Cuando la Yamaha RD350 YPVS llegó oficialmente al mercado español en 1986 era una de las deportivas más avanzadas y deseadas de su categoría. Su bicilíndrico en paralelo de dos tiempos, refrigerado por agua y alimentado por dos carburadores Mikuni, desarrollaba cerca de 60 CV para mover únicamente 168 kilos en orden de marcha, una combinación que le permitía alcanzar casi 190 km/h y ofrecer unas aceleraciones difíciles de igualar por muchas motos de mayor cilindrada. El sistema YPVS (Yamaha Power Valve System), la caja de cambios de seis velocidades, el doble disco delantero y una parte ciclo heredera de la competición –con llantas de 18” -convirtieron a la RD350 en un auténtico icono de los años ochenta y en el objeto de deseo de toda una generación de motoristas.

 

 

Su precio rondaba las 600.000 pesetas, equivalentes a unos 3.600 euros, una cifra que representaba aproximadamente el 38 % del salario medio anual de la época, actualizado a valores actuales. No era una motocicleta económica, pero sí mucho más accesible que las grandes superbikes del momento. Para miles de aficionados suponía el sueño deportivo alcanzable, esa moto que muchos admiraban en los escaparates de los concesionarios y que otros veían competir en los circuitos urbanos de Canarias, alimentando una pasión que, cuarenta años después, sigue completamente intacta.

 

Yamaha XSR900 GP: la nostalgia convertida en alta tecnología

 

La Yamaha XSR900 GP demuestra que el espíritu de aquellas deportivas sigue más vivo que nunca, aunque reinterpretado con la tecnología más avanzada de la marca japonesa. Bajo una estética claramente inspirada en las Yamaha oficiales de Gran Premio de finales de los años ochenta se esconde un moderno tricilíndrico CP3 de 889 cc, capaz de desarrollar 119 CV y 93 Nm de par, asociado a un completo paquete electrónico con plataforma inercial de seis ejes, ABS en curva, control de tracción, antiwheelie, quickshifter bidireccional, control de crucero y modos de conducción personalizables.
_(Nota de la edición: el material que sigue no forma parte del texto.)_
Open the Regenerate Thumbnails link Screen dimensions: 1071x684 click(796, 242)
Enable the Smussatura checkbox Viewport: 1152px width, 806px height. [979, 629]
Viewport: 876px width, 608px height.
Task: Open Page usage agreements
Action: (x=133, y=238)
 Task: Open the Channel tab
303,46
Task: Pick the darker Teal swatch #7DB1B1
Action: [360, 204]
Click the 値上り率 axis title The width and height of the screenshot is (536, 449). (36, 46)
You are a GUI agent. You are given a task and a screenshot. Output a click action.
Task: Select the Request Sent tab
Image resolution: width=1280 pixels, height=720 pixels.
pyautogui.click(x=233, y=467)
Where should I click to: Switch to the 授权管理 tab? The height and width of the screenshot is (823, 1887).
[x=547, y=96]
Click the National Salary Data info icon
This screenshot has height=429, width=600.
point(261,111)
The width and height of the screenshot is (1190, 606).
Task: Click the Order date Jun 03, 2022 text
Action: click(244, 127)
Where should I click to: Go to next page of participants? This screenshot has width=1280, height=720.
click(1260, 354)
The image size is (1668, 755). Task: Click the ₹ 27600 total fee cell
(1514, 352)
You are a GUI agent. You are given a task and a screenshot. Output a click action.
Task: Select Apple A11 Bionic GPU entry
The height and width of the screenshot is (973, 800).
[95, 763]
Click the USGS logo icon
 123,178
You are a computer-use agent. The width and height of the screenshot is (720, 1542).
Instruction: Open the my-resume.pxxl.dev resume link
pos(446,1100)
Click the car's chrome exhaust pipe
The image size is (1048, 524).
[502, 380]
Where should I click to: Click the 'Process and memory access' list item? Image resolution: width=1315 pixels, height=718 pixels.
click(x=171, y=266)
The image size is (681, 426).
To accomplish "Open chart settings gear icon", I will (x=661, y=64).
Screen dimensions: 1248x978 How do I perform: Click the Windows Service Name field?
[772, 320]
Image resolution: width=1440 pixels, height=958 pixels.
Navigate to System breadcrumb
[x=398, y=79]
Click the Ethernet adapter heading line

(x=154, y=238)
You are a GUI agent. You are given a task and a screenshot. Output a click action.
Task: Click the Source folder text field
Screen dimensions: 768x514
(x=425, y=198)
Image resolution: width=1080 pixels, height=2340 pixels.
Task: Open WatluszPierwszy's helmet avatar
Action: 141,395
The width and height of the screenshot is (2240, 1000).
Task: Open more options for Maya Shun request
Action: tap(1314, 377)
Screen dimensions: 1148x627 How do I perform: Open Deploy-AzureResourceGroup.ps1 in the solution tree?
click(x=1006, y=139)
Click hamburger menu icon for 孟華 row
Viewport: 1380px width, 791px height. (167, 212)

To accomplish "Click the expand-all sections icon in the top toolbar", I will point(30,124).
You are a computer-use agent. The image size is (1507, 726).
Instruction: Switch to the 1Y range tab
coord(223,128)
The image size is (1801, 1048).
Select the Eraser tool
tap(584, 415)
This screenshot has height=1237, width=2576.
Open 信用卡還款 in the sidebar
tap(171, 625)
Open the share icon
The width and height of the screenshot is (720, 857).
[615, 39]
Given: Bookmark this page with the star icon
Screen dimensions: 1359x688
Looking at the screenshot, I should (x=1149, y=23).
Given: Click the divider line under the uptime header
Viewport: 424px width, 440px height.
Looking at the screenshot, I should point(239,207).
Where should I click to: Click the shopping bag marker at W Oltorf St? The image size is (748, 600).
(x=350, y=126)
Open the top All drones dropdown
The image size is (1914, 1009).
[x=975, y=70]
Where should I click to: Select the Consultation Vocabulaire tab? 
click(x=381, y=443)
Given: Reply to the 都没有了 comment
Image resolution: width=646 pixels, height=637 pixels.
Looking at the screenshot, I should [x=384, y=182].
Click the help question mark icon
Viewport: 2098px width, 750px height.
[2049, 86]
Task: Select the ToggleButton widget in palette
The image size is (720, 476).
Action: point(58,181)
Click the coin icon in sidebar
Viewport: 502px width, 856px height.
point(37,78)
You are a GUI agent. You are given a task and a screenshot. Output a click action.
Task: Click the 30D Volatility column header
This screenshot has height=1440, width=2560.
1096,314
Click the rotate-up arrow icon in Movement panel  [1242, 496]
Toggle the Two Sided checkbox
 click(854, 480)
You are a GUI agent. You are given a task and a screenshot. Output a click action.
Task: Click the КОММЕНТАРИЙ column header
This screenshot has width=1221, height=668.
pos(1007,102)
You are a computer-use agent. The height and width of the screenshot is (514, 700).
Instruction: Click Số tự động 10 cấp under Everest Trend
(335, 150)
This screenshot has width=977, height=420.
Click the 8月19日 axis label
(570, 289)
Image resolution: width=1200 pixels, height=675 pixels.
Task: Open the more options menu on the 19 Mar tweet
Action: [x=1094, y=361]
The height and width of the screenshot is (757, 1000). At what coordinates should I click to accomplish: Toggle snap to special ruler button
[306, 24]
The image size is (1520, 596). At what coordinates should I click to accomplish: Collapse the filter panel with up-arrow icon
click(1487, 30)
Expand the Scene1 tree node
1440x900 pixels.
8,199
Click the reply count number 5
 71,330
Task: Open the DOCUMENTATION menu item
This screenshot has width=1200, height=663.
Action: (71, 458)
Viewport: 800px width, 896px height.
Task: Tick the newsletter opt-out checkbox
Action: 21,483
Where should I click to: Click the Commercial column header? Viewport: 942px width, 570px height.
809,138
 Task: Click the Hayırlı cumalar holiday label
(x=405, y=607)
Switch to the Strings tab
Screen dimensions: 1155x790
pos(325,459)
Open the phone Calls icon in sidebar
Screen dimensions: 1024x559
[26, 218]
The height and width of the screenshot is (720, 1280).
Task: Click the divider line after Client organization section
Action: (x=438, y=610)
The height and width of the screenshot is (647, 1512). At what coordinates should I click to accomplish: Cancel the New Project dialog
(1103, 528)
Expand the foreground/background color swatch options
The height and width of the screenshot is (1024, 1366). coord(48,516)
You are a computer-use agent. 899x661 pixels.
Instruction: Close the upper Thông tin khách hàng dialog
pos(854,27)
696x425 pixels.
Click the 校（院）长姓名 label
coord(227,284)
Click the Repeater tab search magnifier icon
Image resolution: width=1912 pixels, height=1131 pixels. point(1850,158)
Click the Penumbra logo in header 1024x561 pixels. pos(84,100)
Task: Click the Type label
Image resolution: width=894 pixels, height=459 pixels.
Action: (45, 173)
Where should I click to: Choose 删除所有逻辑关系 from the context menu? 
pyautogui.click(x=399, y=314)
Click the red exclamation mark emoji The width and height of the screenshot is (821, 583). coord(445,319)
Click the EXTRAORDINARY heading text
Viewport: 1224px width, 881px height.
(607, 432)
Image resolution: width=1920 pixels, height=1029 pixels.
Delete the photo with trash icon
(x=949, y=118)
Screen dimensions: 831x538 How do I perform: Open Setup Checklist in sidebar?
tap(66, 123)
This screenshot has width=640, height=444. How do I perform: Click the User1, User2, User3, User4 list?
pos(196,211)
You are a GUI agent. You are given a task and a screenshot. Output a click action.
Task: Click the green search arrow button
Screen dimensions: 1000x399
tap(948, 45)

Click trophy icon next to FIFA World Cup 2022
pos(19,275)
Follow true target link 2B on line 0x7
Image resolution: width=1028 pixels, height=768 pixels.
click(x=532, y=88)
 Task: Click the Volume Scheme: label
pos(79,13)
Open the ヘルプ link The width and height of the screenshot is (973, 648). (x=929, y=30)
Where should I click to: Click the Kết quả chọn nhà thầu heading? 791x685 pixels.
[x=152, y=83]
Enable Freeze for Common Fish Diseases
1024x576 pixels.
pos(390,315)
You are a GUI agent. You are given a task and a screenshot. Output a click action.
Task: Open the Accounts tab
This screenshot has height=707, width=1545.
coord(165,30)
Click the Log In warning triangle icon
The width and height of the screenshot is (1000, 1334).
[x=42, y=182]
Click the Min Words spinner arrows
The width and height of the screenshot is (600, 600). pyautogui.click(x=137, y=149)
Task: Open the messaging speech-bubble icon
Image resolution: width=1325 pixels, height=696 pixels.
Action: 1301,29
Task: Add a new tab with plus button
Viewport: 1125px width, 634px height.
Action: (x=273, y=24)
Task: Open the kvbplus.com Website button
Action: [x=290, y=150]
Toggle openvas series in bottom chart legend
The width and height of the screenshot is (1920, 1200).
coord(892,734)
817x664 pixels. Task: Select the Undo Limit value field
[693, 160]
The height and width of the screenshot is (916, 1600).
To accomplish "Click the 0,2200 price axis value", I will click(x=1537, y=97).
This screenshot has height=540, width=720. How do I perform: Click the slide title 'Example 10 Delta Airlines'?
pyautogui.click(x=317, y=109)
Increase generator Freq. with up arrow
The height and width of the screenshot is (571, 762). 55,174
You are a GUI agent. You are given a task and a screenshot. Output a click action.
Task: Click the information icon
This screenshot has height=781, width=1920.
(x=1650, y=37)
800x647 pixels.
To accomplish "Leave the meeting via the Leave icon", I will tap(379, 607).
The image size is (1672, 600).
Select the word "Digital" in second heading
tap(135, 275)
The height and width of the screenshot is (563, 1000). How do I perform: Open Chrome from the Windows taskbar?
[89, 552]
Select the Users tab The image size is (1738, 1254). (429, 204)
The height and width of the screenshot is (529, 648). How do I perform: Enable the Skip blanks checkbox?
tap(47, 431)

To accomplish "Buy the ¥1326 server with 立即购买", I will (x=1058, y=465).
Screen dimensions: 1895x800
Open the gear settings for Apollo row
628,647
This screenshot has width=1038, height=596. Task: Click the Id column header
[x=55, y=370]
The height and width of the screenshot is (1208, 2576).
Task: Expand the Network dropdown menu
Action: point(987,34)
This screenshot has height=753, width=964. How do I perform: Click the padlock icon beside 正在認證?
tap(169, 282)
El conjunto se completa con un chasis de aluminio, suspensiones totalmente regulables, frenos delanteros con pinzas radiales y bomba Brembo, además de un nivel de acabados que combina el sabor de las motos de competición de otra época con el refinamiento técnico de una deportiva del siglo XXI. 

 

 

Su precio actual es de 12.999 euros, lo que representa aproximadamente el 44 % del salario medio bruto anual en España, situado en 29.540,26 euros. Si en los años ochenta la RD350 era una motocicleta aspiracional para toda una generación, la XSR900 GP ocupa hoy un lugar muy similar dentro de la gama Yamaha: una moto que no solo se compra por sus prestaciones, sino por todo lo que representa. Porque más allá de su brillante motor, de su sofisticada electrónica o de su comportamiento dinámico, es una motocicleta concebida para emocionar a quienes crecieron soñando con las Yamaha de competición... y también a quienes las descubren por primera vez.